Dr Des Callaghan spends rather a lot of his time chasing after rare things. He’s an environmental consultant with many strings to his bow, but a particular specialisation in bryological survey work. We have been able to utilise this for the RBGE plant DNA barcoding work on British Bryophytes, with Des supplying us with many accessions of liverworts from around the country.

Until recently, Des has viewed the world through his camera, hand lens and microscope. We were able to change that in November last year, when the Sibbald Trust supported a small project looking at the molecular diversity of a groups of mosses that Des has been trying to untangle morphologically. These belong to a genus in the Pottiaceae, a large and taxonomically confused group of tiny plants that most sensible people steer well clear of…

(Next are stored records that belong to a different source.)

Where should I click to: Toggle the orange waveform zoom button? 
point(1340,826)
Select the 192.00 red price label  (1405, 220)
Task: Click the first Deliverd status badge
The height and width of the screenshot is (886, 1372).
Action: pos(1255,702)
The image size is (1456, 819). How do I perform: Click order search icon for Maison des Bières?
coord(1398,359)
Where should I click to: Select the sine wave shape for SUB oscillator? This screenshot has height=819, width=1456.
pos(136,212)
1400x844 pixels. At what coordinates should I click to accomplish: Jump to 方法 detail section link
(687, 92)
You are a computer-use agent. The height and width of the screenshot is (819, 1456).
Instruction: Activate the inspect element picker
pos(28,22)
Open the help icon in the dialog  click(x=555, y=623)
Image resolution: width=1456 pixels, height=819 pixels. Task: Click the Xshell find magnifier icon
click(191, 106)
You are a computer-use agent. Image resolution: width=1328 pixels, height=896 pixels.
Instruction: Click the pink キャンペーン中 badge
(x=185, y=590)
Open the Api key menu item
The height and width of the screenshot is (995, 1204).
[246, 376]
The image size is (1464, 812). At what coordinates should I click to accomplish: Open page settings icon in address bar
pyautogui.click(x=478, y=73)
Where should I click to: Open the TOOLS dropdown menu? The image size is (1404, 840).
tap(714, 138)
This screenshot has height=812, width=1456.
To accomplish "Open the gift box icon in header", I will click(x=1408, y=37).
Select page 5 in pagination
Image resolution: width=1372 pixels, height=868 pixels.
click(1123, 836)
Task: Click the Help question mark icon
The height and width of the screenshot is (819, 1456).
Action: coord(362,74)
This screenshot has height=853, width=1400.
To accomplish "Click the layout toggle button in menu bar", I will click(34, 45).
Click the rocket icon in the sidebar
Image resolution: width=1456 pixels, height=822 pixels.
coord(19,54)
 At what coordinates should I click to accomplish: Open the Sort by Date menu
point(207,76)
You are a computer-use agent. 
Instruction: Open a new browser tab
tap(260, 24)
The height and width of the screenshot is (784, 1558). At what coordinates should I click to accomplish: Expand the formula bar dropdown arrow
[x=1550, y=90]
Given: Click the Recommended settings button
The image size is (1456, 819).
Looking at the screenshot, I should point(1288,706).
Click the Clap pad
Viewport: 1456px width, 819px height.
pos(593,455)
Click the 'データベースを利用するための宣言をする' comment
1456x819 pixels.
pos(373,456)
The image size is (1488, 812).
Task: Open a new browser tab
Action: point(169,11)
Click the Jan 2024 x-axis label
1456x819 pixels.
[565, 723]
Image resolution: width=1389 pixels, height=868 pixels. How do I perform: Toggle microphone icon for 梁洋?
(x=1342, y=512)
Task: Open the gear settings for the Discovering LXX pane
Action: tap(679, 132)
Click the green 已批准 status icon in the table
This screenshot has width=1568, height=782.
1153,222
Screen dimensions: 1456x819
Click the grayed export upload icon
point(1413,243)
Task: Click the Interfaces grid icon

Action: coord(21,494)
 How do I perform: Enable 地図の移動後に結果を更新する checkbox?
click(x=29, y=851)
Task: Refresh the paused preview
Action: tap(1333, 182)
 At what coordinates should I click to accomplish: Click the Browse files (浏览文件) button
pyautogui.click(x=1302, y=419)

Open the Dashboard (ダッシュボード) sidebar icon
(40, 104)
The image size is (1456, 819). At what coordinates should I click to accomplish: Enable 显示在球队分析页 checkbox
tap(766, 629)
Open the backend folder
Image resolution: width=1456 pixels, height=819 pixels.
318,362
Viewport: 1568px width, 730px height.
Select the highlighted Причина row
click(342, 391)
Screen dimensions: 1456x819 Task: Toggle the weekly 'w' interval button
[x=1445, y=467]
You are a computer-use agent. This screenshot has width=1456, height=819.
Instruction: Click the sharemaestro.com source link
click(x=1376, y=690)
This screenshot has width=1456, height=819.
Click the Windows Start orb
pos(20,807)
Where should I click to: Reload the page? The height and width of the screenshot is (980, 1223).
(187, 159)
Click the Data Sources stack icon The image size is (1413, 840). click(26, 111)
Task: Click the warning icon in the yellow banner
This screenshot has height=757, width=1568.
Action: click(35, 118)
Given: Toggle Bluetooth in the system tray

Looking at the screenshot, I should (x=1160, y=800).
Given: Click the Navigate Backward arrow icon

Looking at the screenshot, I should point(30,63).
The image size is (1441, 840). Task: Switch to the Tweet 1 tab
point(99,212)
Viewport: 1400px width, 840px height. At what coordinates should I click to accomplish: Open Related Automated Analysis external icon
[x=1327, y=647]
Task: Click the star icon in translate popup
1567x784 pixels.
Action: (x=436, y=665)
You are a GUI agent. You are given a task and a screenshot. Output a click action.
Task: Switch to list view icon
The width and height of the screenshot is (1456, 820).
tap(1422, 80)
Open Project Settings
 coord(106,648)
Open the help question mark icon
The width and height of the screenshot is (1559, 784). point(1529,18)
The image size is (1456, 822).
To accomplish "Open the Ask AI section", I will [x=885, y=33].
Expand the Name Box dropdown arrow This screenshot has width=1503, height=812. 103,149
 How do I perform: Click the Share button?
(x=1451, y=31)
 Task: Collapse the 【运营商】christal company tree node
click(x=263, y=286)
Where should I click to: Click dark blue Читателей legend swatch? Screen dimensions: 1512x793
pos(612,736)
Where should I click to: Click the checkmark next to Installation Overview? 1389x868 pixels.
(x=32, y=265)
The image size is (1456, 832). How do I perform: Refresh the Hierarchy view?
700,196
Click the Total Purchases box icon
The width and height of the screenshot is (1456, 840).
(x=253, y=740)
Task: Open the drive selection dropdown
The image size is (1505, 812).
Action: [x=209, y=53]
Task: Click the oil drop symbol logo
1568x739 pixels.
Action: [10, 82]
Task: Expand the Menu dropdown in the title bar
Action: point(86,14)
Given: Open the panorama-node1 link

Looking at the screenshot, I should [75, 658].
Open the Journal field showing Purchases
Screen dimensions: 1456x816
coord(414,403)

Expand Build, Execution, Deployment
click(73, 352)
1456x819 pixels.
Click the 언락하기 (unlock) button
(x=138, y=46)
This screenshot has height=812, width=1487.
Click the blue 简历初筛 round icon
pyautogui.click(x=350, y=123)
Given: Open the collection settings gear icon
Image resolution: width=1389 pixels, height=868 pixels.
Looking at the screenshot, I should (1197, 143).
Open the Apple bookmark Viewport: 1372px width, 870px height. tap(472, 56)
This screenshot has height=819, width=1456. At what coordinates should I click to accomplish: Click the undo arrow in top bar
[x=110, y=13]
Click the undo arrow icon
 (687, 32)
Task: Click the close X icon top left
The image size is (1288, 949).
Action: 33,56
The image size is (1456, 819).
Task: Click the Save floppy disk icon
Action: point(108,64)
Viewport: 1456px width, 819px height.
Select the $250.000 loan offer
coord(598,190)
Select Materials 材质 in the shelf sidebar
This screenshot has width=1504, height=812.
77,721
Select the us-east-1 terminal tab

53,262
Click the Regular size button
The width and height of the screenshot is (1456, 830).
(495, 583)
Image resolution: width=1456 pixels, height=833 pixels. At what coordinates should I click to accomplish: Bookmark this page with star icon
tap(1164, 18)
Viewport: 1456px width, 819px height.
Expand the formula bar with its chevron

Des’s particular focus in this is the troubled taxonomy of European members of Weissia Hedw. subgenus Astomum Hampe. The sporophyte capsules in this group of mosses aren’t elevated above the foliage on an extended stalk (seta), but stay nestled within the leaves. The capsules are also cleistocarpous, which means that they don’t open up along predetermined lines to release their spores when they’re mature. Subgenus Astomum is not a “natural” group – previous genetic work (Werner et al., 2005; Inoue & Tsibota, 2017) has shown that the asetate/cleistocarpous character has evolved several times in the genus, but it’s very useful in the field for helping to split all the Weissia species into smaller groups for easier morphological identification. This is important because the genus includes species of high conservation concern, and most of our observations of the occurrence of these species are made from morphological data rather than from genetic data.

Des was able to join the RBGE molecular laboratory training course in November 2017, where he discovered that extracting DNA and getting DNA sequence data is very repetitive work: pipette and centrifuge, pipette and centrifuge, and repeat…. However, he persevered to generate sequences from a range of fresh collected and herbarium preserved Weissia plants.

Des got DNA sequence data from a number of different DNA regions, including some of the “standard” plant DNA barcode markers. Of these, preliminary data showed that the nuclear internal transcribed spacer region was the most informative, with most nucleotide changes that helped us understand the differences between the plants. Coding genes like rbcL didn’t have enough changes to give us any answers, and even the non-coding psbA-trnH region wasn’t informative enough to be worth pursuing. The second best region was another non-coding region, trnL-trnF, and so Des went ahead and generated sequence data for those two regions, ITS and trnL-trnF, for most of the Weissia accessions.

We are currently writing a paper describing the results of the study, which will lead to some changes in the numbers and names of Weissia species in the UK. This increased understanding of the biology and taxonomy of the group is of direct benefit to conservation agencies, who use the information to make decisions about how to focus their funding to best preserve our biodiversity.


IUCN Red List: critically endangered Weissia multicapsularis



The molecular side of this project was funded by the Sibbald Trust, while much of the rest of Des’s work on Weissia has been funded by Natural England. Laboratory training at RBGE was also provided by Dr Michelle Hart and Ruth Hollands. Some of the ITS sequence data was generated by Dr Neil Bell.



Callaghan, Des A. & Neil Bell. 2016. Status and conservation of Weissia multicapsularis in England. Unpublished report to Natural England.

Callaghan, Des A., Neil Bell & Laura L. Forrest. In prep. Taxonomic notes on Weissia subgenus Astomum.

Conyers, Simon, C. Conyers & R. Laybourn. 2012. Understanding the status, autecology and taxonomy of UK biodiversity action plan species: Arable bryophytes. Report to FERA.

Inoue, Yuya & Hiromi Tsibota. 2017. A taxonomic revision of cleistocarpous species of Weissia (Pottiaceae, Bryophyta) in Japan. Phytotaxa 306(1).

Werner, Olaf, Rosa Maria Ros & Michael Grundmann. 2005. Molecular phylogeny of Trichostomoideae (Pottiaceae, Bryophyta) based on nrITS sequence data. Taxon 54(2): 361-368.